■ Permintaan Tertulis A ■
Periksa apakah setiap pernyataan berikut sesuai dengan teks tentang Pak Toib, lalu jawab ya atau tidak disertai kutipan persis dari teks yang menjadi penentunya. (i) Supermal Karawaci terletak di kawasan Tangerang Banten. (ii) Spanduk yang terpasang bertuliskan "HUT RI ke-70". (iii) Menurut teks, sosok pahlawan masa kini harus memanggul senjata.
■ Permintaan Tertulis B ■
Perbarui bagian teks tentang Pak Toib yang dimulai pada "Supermal Karawaci berusaha" dan berakhir pada "kemerdekaan negeri ini.", dengan mengganti "pahlawan bisnis" menjadi "pelopor bisnis".
■ Permintaan Tertulis C ■
Lanjutkan teks tentang Pak Toib mulai dari bagian terakhirnya.

■ Kutipan Dokumen ■
-----
Pak Toib, Pahlawan Masa Kini
Pak
Toib Sang Penjual Kasur, Sosok
Pahlawan
Keluarga
Pak Toib, pahlawan bagi keluarga
(Sumber: dokumen pribadi)
Tanggal 17 Agustus
2016, merupakan pertanda bahwa 71 tahun yang lalu Republik Indonesia (RI) telah
merdeka. Semarak kemerdekaan yang diisi dengan berbagai lomba pun menarik semua
lapisan masyarakat. Berbagai bendera, umbul-umbul dan spanduk yang bertuliskan
“HUT RI ke-71 Kerja Nyata” bisa kita lihat di mana-mana. Apalagi, di kawasan
perkantoran dan pusat bisnis, suasana kemerdekaan sangat terasa.
Pusat-pusat
perbelanjaan pun berkompetisi untuk merebut pelanggan dengan mengeluarkan
berbagai diskon dan event produk yang dijualnya. Tidak mau ketinggalan pusat
perbelanjaan yang ada di kawasan Tangerang Banten yaitu: Supermal Karawaci juga ikut menyemarakkan dengan berbagai diskon
dan event-event fantastis. Dengan tagline “Where you can explore your dream,
shopping, entertainment, sport, kid's activity, education, business and
meeting” merupakan cara cerdas untuk mendekatkan pelanggan
terhadap berbagai produk dan fasilitas yang ditawarkan.
Supermal Karawaci berusaha menjadi pahlawan bisnis dengan
memberikan berbagai diskon dan event-event yang meriah di Hari Kemerdekaan RI tahun
2016 ini. Benar, memaknai nilai-nilai kepahlawan bisa dilakukan dengan apa
saja. Tentunya, bisa memberikan bantuan kepada orang lain. Dengan kata lain,
ikut serta merasakan bagaimana pahlawan-pahlawan pada tempo perang kemerdekaan
berkorban apa saja demi kemerdekaan negeri ini.
Oleh sebab itu, sosok pahlawan
saat ini tidak perlu dengan memanggul senjata atau bambu runcing, serta
bergerilya untuk menghancurkan perlengkapan perang penjajah. Tetapi, dengan
memberikan kegembiraan bagi sesama merupakan ssalah satu sifat pahlwan yang
bissa dilakukan sekarang ini. Kita memahami bahwa banyak sosok pahlawan yang
ada di sekitar kita. Sosok yang dengan penuh keikhlasan membantu orang lain
atau keluarganya agar bisa hidup layak
dan sejahtera. Saya pun pernah mendapatinya sosok pahlawan masa kini
secara tidak sengaja.
-----
■ Catatan Mentah ■
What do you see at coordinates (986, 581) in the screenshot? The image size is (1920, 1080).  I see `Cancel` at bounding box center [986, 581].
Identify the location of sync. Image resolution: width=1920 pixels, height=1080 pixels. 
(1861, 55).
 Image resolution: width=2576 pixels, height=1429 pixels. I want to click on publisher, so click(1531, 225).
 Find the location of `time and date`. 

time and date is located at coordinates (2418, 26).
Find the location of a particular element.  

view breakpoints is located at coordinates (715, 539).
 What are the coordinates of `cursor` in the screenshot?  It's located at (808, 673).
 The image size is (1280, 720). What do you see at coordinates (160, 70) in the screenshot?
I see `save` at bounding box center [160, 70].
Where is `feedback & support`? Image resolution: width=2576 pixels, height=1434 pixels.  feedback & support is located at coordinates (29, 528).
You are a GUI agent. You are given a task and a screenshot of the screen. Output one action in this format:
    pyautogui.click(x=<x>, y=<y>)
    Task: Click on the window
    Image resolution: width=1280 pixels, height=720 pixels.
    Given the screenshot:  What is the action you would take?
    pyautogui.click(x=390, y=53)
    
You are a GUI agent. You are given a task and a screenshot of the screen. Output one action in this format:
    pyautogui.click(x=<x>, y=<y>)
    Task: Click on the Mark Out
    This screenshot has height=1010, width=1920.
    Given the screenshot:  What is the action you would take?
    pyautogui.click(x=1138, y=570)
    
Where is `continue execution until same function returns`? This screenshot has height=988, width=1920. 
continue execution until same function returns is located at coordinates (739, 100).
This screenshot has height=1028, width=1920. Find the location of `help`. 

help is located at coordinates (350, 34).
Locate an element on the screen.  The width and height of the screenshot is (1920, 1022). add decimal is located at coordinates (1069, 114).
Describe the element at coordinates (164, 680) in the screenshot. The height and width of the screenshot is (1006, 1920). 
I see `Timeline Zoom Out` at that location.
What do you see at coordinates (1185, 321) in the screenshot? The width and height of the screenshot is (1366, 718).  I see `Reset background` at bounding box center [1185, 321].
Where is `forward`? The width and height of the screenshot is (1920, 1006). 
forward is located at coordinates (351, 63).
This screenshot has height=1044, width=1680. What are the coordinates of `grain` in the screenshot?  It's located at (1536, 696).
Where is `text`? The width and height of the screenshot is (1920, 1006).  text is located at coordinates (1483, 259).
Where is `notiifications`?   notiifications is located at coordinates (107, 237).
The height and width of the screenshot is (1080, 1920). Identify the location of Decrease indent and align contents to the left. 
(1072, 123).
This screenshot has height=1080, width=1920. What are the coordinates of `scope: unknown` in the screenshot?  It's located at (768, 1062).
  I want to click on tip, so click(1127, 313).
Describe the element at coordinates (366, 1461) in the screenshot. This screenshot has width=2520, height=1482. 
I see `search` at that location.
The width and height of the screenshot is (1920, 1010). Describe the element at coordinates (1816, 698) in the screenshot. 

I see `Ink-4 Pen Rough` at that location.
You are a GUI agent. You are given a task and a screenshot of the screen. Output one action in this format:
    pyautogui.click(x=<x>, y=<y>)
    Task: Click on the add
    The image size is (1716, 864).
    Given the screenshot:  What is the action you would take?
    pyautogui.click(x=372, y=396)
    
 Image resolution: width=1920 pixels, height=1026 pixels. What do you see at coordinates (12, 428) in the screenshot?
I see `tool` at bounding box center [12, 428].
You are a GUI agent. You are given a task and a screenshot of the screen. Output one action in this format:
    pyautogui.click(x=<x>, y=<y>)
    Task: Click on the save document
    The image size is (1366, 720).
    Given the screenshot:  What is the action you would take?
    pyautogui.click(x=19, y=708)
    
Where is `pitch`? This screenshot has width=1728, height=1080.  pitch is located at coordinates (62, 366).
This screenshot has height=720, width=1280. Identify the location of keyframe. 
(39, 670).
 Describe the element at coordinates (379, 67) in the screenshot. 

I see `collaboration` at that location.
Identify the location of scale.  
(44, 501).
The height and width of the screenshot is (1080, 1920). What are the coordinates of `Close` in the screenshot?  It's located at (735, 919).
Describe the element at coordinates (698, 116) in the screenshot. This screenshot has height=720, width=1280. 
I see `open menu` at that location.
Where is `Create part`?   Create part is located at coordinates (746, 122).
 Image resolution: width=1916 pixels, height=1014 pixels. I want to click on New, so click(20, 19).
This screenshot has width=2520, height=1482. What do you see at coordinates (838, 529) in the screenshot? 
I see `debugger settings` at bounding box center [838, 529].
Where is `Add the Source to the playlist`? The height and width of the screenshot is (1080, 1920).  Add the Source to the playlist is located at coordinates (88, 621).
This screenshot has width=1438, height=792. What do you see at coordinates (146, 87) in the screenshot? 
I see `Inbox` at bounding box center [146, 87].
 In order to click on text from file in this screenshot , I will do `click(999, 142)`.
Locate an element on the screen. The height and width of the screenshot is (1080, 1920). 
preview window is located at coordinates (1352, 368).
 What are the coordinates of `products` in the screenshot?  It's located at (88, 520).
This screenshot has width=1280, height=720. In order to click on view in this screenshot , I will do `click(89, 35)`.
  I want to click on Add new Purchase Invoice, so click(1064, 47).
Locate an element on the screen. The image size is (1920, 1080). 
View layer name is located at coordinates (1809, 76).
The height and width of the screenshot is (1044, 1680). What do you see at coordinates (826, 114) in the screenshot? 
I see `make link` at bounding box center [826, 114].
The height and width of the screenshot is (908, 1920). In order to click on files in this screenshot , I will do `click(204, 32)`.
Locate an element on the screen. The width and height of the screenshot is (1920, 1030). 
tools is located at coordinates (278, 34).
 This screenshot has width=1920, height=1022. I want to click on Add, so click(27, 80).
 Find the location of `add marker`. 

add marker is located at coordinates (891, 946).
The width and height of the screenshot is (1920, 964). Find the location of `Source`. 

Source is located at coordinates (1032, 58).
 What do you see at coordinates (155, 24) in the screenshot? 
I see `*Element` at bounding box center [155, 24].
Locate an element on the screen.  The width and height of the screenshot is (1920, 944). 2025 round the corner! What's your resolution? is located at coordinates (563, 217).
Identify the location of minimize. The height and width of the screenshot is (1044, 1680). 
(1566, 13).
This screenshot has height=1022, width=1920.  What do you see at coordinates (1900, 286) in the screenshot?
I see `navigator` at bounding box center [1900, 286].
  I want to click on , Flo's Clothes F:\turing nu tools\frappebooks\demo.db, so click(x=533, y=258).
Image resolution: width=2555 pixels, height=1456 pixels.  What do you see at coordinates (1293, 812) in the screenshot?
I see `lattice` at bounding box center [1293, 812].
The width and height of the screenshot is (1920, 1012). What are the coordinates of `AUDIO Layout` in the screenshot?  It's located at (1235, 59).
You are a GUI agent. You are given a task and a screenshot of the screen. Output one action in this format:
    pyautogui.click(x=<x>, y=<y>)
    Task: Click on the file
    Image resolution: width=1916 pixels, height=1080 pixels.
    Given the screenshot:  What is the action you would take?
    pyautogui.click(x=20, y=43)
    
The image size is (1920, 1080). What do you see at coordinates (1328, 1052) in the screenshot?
-----
■ Tanggapan A ■
(i) Ya: "pusat perbelanjaan yang ada di kawasan Tangerang Banten yaitu: Supermal Karawaci"
(ii) Tidak: "“HUT RI ke-71 Kerja Nyata”"
(iii) Tidak: "sosok pahlawan saat ini tidak perlu dengan memanggul senjata atau bambu runcing"

■ Tanggapan B ■
Supermal Karawaci berusaha menjadi pelopor bisnis dengan
memberikan berbagai diskon dan event-event yang meriah di Hari Kemerdekaan RI tahun
2016 ini. Benar, memaknai nilai-nilai kepahlawan bisa dilakukan dengan apa
saja. Tentunya, bisa memberikan bantuan kepada orang lain. Dengan kata lain,
ikut serta merasakan bagaimana pahlawan-pahlawan pada tempo perang kemerdekaan
berkorban apa saja demi kemerdekaan negeri ini.

■ Tanggapan C ■
****
Pukul 12.45 Wita.
Tugas untuk mengingat Tuhan, sholat berjamaah sudah saya laksanakan. Ya, siang
itu saya menyempatkan diri untuk sholat berjamaah di Masjid Al-Mahdi, Kampung
Kusamba, Kecamatan Dawan Kabupaten Klungkung Bali. Setelah rasa penasaran
terkabulkan dengan mengunjungi salah satu dari wali 7 (tujuh) pulau Bali yaitu:
Habib Ali bin Abu Bakar Al Mahdi. Memang, masjid Al Mahdi merupakan
satu-satunya tempat beribadah yang ada di Kampung Kusamba tersebut.
Masjid Al Mahdi, tempat suci yang
mempertemukan
saya dengan Pak Toib (Sumber:
dokumen pribadi)
Sehabis sholat, saya
berusaha untuk melemaskan otot-otot kaki agar aliran darah terasa lancar.
Pandangan saya masih tertuju pada lukisan langit yang sedikit mendung.
Meskipun, saat itu langit sudah meumpahkan isinya melalui rintik-rintik hujan.
Tetapi, sepertinya langit belum puas untuk menumpahkan kembali kandungan
airnya. Itulah sebabnya, mendung masih menggelayut di langit Kota Klungkung.
Seorang laki-laki
setengah baya mendadak duduk di samping saya. Kulit yang sedikit menghitam dan
kumisnya yang mulai beruban memberi gambaran bahwa orang tersebut sudah makan
asam garam kehidupan. Perkenalan saya dengannya pun berlanjut untuk saling
menyapa dan membicarakan hal-hal kecil yang sedang dihadapi saat ini. Bapak
Toib (62 tahun) yang ternyata asli Pandaan Pasuruan Jawa Timur telah merantau
di Pulau Bali kurang lebih 9 tahun lamanya. Menarik, Pak Toib masih kelihatan
sehat untuk orang-orang sebayanya.
Yang menarik saya,
setelah pembicaraan begitu mengalir adalah Bapak Toib yang berprofesi sebagai pedagang tikar
dan kasur adalah sosok pahlawan bagi keluarganya. Bukan karena perjuangannya
membela tanah air dengan membawa bambu runcing atau memanggul senjata, tetapi
dengan kesadaran tinggi berusaha untuk menyekolahkan anak-anaknya sampai ke
perguruan tinggi.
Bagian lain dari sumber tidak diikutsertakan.